▶ **ASSIGNMENT**
The line holding "876x654 pixels." is the last one to output; start at the first line of the data, keep every line in between exactly, and leave out pictures.

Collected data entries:
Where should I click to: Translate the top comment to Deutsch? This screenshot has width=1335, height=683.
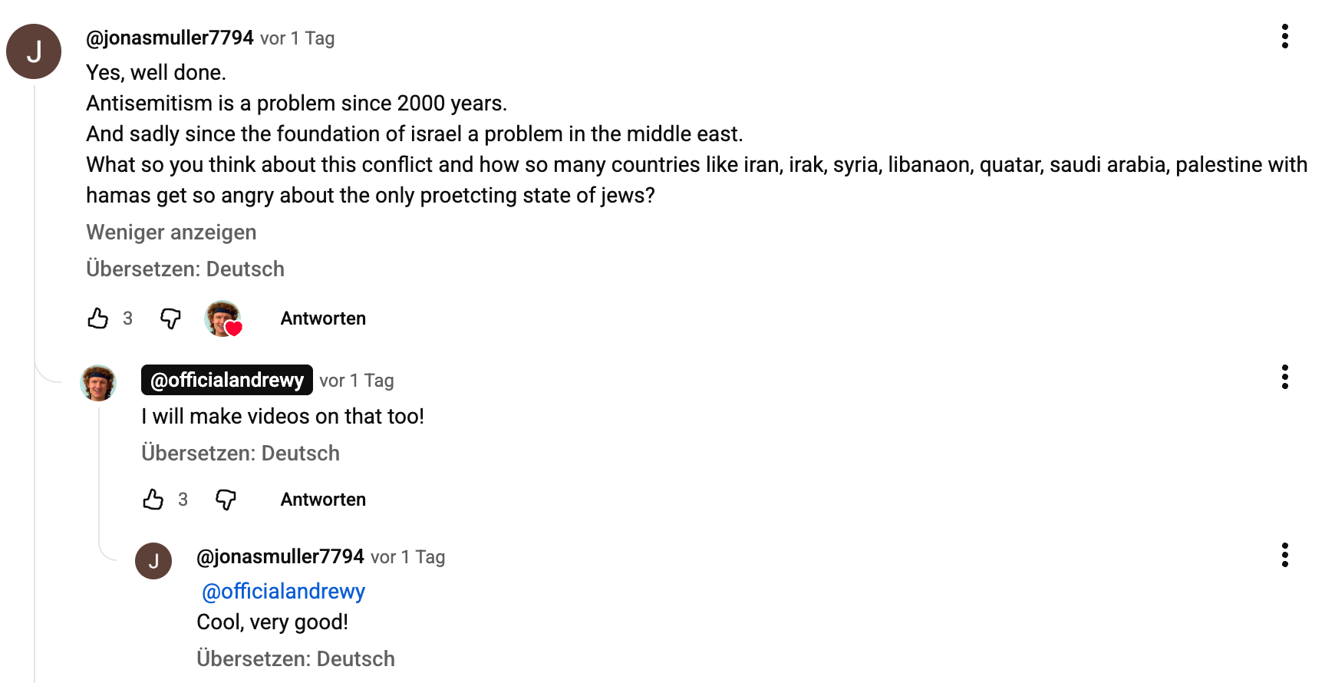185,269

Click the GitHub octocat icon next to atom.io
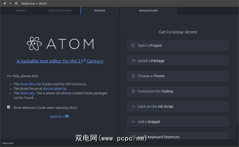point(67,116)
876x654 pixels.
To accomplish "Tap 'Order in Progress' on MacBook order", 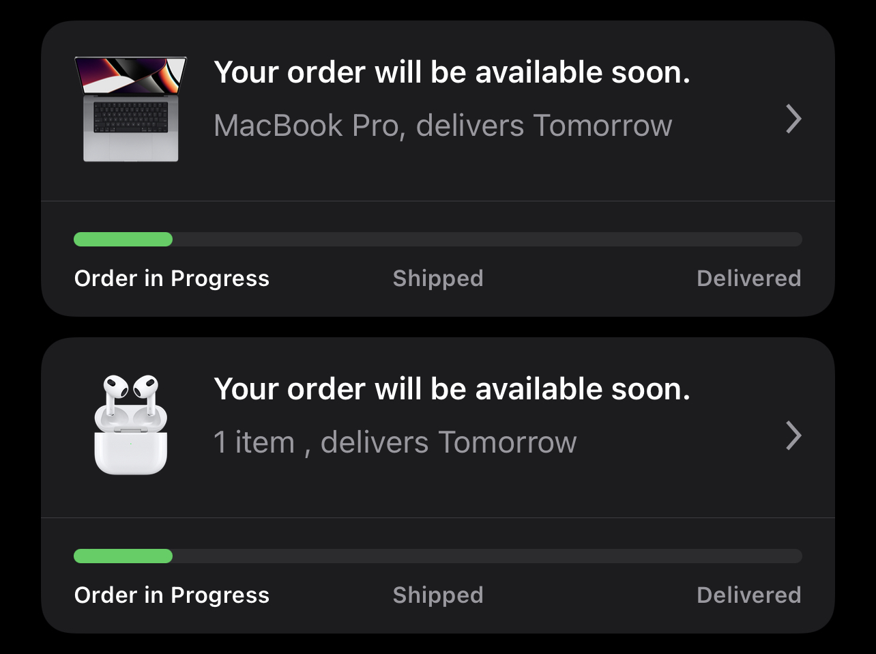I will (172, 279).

▶ **TASK RESPONSE**
Where should I click to: Translate the top comment to Deutsch? This screenshot has width=1335, height=683.
185,269

Click the GitHub octocat icon next to atom.io
point(67,116)
876x654 pixels.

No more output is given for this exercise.